▼

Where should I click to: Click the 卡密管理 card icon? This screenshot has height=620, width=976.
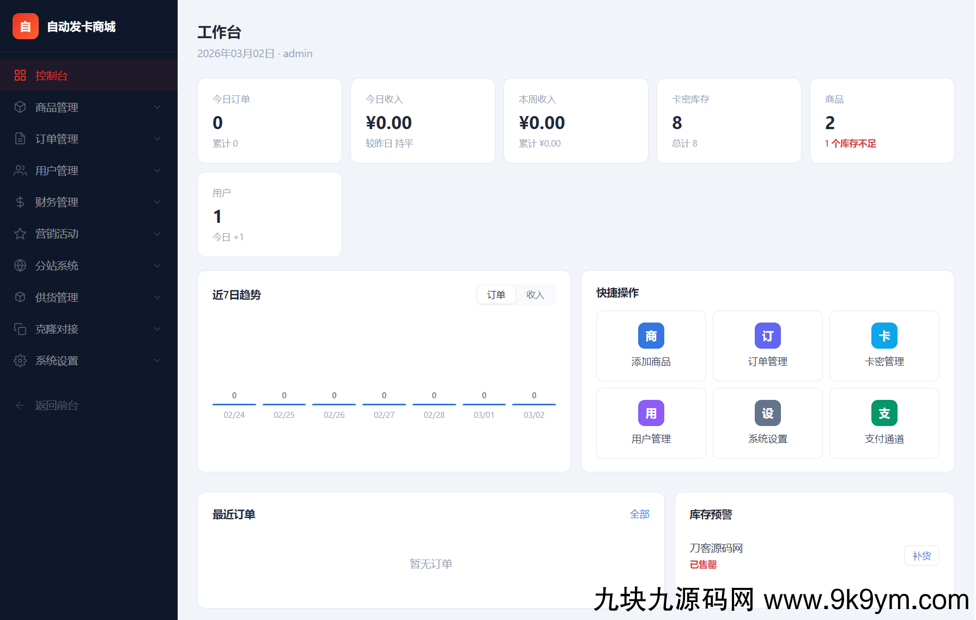point(884,336)
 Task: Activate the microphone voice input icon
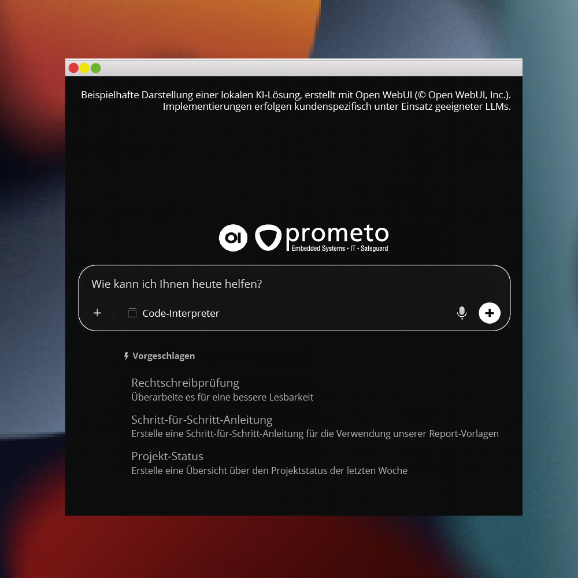pyautogui.click(x=461, y=313)
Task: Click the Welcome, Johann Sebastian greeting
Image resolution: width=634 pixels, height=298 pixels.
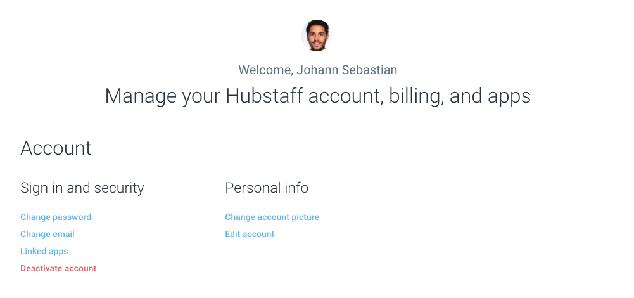Action: [317, 70]
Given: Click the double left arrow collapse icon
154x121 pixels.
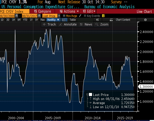Looking at the screenshot, I should click(98, 20).
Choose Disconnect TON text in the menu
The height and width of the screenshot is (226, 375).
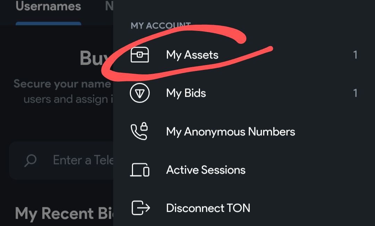tap(208, 208)
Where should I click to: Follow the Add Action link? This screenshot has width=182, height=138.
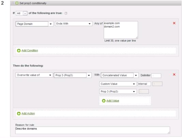pyautogui.click(x=28, y=113)
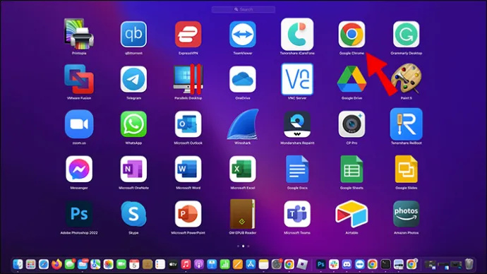Launch the Skype app
Image resolution: width=487 pixels, height=274 pixels.
pos(133,214)
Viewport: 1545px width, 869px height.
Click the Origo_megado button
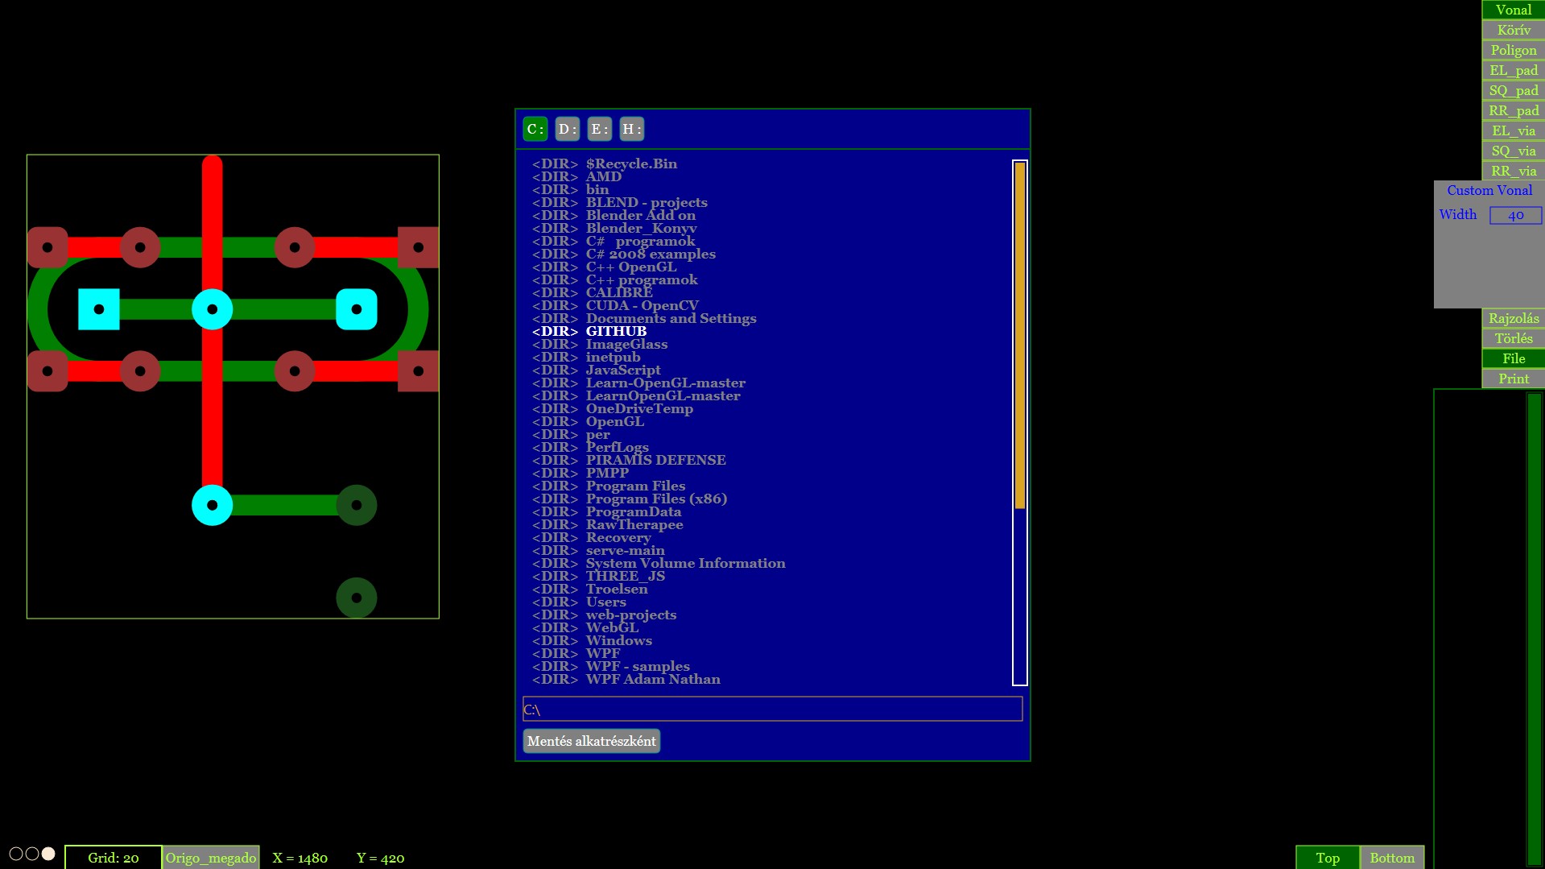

▲

◆ What the exercise asks ◆
In all the lines above, swap each "icon" for "symbol" and write the lines out again with nothing else changed. Leave out the pictures.

◆ Final result ◆
Where should I click to: Click the 卡密管理 card symbol? This screenshot has height=620, width=976.
point(884,336)
 Task: Activate the microphone voice input symbol
pyautogui.click(x=461, y=313)
Task: Click the Welcome, Johann Sebastian greeting
Image resolution: width=634 pixels, height=298 pixels.
Action: [317, 70]
Given: Click the double left arrow collapse symbol
154x121 pixels.
Looking at the screenshot, I should click(98, 20).
Choose Disconnect TON text in the menu
The height and width of the screenshot is (226, 375).
tap(208, 208)
Where should I click to: Follow the Add Action link? This screenshot has width=182, height=138.
pyautogui.click(x=28, y=113)
Launch the Skype app
Image resolution: width=487 pixels, height=274 pixels.
pos(133,214)
Viewport: 1545px width, 869px height.
Click the Origo_megado button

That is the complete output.